Reproduce the items below verbatim, starting at the line containing "How do I perform: Click the undo arrow icon?" and ending at the line containing "I will pos(214,41).", with both of those lines included.

▶ Stored data:
* start *

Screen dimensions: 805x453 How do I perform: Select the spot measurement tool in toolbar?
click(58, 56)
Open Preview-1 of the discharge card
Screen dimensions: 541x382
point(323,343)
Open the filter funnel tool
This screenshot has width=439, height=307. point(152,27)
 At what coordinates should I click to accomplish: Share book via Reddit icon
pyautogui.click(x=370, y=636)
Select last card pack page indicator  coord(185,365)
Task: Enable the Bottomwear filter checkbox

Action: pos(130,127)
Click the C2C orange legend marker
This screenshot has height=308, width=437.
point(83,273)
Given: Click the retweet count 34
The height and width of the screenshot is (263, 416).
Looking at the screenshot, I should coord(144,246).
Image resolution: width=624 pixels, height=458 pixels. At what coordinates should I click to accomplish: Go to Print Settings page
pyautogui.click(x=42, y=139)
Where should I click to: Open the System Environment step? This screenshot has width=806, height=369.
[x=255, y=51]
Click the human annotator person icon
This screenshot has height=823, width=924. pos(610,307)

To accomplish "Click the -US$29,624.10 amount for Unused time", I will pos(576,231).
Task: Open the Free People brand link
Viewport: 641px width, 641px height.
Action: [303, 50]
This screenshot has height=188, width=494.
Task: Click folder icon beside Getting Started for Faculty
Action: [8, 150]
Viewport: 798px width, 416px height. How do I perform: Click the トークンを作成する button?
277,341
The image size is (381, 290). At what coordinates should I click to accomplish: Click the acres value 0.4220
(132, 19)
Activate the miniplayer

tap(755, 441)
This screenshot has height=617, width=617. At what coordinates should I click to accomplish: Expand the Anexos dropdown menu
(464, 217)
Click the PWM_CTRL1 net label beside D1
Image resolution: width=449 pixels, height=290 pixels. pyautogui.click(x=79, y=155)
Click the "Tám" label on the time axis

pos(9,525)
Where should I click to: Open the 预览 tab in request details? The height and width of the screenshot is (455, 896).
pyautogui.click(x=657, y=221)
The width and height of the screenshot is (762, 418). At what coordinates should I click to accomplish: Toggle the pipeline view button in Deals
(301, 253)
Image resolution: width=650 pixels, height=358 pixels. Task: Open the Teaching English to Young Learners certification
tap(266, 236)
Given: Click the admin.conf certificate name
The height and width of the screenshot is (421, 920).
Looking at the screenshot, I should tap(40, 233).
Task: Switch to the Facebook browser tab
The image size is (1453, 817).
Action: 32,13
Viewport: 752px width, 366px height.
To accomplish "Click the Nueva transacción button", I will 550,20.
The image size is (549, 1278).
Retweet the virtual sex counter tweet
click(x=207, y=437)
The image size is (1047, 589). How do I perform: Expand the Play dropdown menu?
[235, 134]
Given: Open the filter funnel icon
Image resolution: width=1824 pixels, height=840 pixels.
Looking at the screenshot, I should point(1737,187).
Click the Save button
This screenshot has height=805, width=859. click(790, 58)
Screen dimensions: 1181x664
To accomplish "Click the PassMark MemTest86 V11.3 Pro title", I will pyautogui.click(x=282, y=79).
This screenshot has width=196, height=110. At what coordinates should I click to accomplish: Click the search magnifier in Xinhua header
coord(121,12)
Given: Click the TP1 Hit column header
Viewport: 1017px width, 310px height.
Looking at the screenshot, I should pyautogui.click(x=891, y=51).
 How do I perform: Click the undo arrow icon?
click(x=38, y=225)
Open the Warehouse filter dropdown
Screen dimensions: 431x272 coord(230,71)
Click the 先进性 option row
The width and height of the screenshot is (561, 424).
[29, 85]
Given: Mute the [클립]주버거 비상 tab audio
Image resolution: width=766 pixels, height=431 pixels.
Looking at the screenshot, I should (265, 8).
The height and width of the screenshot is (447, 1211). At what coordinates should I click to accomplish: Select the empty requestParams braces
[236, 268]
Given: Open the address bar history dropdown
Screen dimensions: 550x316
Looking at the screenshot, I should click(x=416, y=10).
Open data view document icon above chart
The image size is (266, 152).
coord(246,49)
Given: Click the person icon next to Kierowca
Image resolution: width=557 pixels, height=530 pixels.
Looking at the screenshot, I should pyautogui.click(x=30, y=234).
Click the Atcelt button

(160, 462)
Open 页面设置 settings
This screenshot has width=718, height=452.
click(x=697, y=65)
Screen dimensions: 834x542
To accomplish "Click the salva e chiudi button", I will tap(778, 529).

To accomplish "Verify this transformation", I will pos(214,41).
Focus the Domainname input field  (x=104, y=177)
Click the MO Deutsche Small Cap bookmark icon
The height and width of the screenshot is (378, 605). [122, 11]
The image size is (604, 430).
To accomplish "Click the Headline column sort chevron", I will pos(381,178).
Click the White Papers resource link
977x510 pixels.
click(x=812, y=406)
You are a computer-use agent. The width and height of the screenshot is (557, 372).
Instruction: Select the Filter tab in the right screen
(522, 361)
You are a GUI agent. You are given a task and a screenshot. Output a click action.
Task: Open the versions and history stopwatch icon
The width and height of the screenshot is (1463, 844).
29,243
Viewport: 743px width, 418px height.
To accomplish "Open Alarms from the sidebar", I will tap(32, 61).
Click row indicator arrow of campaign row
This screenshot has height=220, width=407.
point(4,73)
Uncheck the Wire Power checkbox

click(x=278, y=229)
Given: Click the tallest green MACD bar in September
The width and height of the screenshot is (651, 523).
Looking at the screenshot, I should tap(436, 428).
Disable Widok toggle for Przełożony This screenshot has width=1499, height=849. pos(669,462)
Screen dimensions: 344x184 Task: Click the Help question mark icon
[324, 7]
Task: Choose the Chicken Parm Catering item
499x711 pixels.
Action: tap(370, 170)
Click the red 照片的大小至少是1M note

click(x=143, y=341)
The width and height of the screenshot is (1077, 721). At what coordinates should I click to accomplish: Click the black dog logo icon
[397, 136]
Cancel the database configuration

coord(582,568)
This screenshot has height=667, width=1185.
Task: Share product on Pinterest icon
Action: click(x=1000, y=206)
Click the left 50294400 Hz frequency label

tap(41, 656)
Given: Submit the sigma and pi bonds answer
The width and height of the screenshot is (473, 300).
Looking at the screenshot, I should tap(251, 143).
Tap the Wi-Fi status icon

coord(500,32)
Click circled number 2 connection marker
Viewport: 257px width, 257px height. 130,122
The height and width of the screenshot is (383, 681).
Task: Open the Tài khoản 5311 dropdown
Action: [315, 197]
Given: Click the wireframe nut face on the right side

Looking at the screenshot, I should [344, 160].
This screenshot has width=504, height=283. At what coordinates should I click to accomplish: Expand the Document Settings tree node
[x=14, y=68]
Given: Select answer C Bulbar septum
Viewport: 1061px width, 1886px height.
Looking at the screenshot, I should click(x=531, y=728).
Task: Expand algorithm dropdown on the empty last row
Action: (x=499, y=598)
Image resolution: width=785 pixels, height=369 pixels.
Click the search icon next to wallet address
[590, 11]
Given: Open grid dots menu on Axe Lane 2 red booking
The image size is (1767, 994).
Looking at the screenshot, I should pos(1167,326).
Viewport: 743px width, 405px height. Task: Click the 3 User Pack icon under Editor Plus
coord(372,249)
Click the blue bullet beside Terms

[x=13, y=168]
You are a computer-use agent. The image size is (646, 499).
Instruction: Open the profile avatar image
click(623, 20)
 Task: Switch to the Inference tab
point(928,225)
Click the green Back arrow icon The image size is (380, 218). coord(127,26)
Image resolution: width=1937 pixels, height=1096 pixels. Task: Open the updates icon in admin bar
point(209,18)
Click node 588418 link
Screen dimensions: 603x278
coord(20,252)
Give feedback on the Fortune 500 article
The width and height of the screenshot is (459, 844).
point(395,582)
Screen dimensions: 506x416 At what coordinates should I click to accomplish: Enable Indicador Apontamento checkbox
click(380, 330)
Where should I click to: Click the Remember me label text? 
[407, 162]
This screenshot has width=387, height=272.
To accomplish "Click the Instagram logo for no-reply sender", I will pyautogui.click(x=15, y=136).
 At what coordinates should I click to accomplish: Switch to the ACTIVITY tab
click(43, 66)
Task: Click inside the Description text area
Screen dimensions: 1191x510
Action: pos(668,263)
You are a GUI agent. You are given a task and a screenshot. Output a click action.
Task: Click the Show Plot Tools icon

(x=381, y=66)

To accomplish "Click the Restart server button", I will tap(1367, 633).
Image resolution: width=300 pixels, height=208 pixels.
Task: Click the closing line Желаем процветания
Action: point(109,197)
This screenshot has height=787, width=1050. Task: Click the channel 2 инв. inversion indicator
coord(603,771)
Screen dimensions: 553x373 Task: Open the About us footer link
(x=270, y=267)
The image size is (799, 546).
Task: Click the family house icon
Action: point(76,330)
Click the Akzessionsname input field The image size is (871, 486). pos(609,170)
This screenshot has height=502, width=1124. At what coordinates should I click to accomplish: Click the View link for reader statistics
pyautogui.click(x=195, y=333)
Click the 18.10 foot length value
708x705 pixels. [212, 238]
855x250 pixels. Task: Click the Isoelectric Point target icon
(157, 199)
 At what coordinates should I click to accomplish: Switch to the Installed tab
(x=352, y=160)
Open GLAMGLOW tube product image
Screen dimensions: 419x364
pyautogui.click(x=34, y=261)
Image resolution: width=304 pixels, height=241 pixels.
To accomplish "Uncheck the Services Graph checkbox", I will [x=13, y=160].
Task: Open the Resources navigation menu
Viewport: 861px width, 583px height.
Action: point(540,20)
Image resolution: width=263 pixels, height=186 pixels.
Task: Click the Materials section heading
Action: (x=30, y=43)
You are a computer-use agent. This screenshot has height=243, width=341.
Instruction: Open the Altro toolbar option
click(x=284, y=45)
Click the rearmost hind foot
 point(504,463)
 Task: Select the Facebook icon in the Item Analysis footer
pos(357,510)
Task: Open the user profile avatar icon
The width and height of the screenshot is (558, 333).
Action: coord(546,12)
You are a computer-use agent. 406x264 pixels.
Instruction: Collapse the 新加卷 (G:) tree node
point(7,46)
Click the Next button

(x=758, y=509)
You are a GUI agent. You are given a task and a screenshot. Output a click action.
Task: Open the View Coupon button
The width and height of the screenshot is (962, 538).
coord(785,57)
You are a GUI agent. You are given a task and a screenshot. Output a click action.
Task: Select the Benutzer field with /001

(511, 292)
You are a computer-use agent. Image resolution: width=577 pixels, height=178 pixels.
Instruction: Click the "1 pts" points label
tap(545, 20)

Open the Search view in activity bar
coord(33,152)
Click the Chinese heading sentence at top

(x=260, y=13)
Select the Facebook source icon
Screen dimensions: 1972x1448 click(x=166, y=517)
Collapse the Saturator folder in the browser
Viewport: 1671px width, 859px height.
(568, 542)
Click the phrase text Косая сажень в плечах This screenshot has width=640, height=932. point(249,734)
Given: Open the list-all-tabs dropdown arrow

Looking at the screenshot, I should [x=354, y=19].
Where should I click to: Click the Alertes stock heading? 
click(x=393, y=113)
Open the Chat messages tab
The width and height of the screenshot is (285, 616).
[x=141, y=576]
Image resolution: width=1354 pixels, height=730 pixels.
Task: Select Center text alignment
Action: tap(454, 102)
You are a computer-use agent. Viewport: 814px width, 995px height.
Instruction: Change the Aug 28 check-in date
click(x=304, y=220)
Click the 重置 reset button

* end *

▶ Exercise output:
 How do I perform: Click the undo arrow icon?
click(x=38, y=225)
Open the Warehouse filter dropdown
Screen dimensions: 431x272 coord(230,71)
Click the 先进性 option row
The width and height of the screenshot is (561, 424).
[29, 85]
Given: Mute the [클립]주버거 비상 tab audio
Image resolution: width=766 pixels, height=431 pixels.
Looking at the screenshot, I should (265, 8).
The height and width of the screenshot is (447, 1211). At what coordinates should I click to accomplish: Select the empty requestParams braces
[236, 268]
Given: Open the address bar history dropdown
Screen dimensions: 550x316
Looking at the screenshot, I should click(x=416, y=10).
Open data view document icon above chart
The image size is (266, 152).
coord(246,49)
Given: Click the person icon next to Kierowca
Image resolution: width=557 pixels, height=530 pixels.
Looking at the screenshot, I should pyautogui.click(x=30, y=234).
Click the Atcelt button

(160, 462)
Open 页面设置 settings
This screenshot has width=718, height=452.
click(x=697, y=65)
Screen dimensions: 834x542
To accomplish "Click the salva e chiudi button", I will tap(778, 529).

To accomplish "Verify this transformation", I will pos(214,41).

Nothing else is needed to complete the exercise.